As it happens we are reworking the code for importing since it is in need by an organisation that plays the role of a public watchdog monitoring the social and political movements of oil nations. They have struggled getting their mediawiki content into book form and especially they have struggled with bi-directional text issues. They came to us wanting the mediawiki importing for this reason and were extremely excited to see it. They also see what other possibilities it opens up for them.

So there are demonstrated and very worthwhile needs for this importer. More than this we do not wish to replace other free software tools chains. So Booktype is not meant to be mediawiki but it is meant to work with it and other free softwares, hence we are looking at other import chains to work with free software content management systems in a similar manner.

We have not reinvented the wheel. If you or anyone else wishes to use any free software to make books please go for it. We want to see a flourishing free software ecology and more ways to make books. However I firmly believe that if you want to make books you need a book production environment and that is what we built - we did it, as you know, because we HAD tried other alternatives (TWiki) and found we could not get as far as we needed. We found, as I am sure others will, that blogs, wikis, and CMSs are not the right environment for making books. I would also not advocate anyone use Booktype to make blogs or use it as a wiki as it is not good for that purpose.

Also, by the way, the development of Booki has been a struggle. 5 years at the grindstone trying to pay people such as yourself (and I am grateful for all the very good work you did) to make a system we needed. Sourcefabric is not trying to make "you to think" Booktype "suddenly" appeared or ('reinvented the wheel' as you put it). It is numbered 1.5 not 1.0 to recognise this pre-history and it is not obscured in anyway. Booki was a good software but had failed on many levels and I count those as personal failures. I failed at generating a market for booki, i failed at PR, I failed at getting the resources it needed to realise its vision, i failed at being able to get more money to pay people to develop it. I approached Sourcefabric to solve these issues and I am extremely grateful that they agreed to take Booki onboard and now Booktype has a chance. It was always a good software but now it is a great software and people know about it. Thank you Sourcefarbic.

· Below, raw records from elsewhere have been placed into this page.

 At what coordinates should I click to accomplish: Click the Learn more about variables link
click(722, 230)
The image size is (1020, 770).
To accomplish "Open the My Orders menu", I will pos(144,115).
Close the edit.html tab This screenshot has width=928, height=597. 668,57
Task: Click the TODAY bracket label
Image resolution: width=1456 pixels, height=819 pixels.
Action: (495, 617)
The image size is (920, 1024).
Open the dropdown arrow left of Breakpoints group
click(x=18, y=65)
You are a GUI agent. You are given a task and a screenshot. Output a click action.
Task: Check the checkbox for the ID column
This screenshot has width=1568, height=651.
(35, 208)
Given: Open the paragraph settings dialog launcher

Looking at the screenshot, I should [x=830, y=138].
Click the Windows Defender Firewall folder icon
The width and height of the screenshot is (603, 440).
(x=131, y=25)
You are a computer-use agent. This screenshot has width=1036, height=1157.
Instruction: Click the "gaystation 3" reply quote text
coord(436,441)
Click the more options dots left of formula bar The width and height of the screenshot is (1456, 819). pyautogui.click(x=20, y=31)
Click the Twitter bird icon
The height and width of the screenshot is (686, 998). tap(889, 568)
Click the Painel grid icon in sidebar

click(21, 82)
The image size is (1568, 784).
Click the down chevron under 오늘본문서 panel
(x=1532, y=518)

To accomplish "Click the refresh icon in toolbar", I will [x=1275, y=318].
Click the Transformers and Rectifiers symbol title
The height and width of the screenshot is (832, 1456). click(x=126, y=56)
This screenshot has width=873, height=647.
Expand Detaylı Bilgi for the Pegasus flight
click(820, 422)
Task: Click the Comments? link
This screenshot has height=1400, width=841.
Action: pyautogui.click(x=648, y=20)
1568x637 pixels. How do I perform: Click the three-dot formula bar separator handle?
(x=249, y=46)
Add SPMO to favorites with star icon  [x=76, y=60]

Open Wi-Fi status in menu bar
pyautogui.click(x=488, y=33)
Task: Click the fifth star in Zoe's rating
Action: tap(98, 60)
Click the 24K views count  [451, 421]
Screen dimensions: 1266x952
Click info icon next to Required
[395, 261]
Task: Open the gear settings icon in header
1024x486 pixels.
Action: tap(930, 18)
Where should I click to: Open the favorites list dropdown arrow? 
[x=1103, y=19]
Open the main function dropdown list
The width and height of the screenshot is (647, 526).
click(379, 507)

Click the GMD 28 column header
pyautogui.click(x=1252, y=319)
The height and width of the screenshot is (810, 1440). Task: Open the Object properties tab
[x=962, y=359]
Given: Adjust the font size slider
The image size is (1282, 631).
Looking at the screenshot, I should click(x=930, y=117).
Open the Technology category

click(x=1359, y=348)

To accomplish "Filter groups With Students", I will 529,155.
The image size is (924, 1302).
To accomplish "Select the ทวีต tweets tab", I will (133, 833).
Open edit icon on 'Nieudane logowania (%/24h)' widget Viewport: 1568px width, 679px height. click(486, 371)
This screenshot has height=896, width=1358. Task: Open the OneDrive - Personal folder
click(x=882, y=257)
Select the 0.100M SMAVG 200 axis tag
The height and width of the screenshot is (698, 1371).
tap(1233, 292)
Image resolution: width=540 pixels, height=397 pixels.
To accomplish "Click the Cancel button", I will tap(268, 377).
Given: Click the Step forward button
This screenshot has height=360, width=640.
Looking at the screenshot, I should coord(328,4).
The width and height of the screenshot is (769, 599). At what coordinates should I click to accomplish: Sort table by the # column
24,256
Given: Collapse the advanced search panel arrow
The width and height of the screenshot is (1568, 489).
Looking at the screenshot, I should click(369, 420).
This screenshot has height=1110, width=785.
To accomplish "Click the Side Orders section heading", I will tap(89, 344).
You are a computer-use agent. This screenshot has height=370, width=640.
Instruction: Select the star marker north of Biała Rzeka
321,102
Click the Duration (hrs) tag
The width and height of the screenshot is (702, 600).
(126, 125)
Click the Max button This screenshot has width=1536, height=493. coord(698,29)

I hope all is well in Wellington, sorry to not have seen you recently. Very sorry you seem to be so critical of my motivations especially in a public forum but free speech is what it is I of course support your right to do it, just as I support your or anyone elses right to scratch an itch as we did and create more free software book production platforms :)

adam

+1

Posted Feb 28, 2012 17:11 UTC (Tue) by gvy (guest, #11981) [Link]

I've heard a report by these folks at LVEE, and girls were quite nice given the introductionary note they were to deliver (two in person and a developeress over skype).

Hope things bode well for them, feels like a type of company that's nice but fragile -- unoraclish, if I'm permitted to say so. The kind of companies I tend to work at ;-)

OTOH we found and employed Calenco -- hope the projects know of each other, and in any case those who need the functionality do have choice.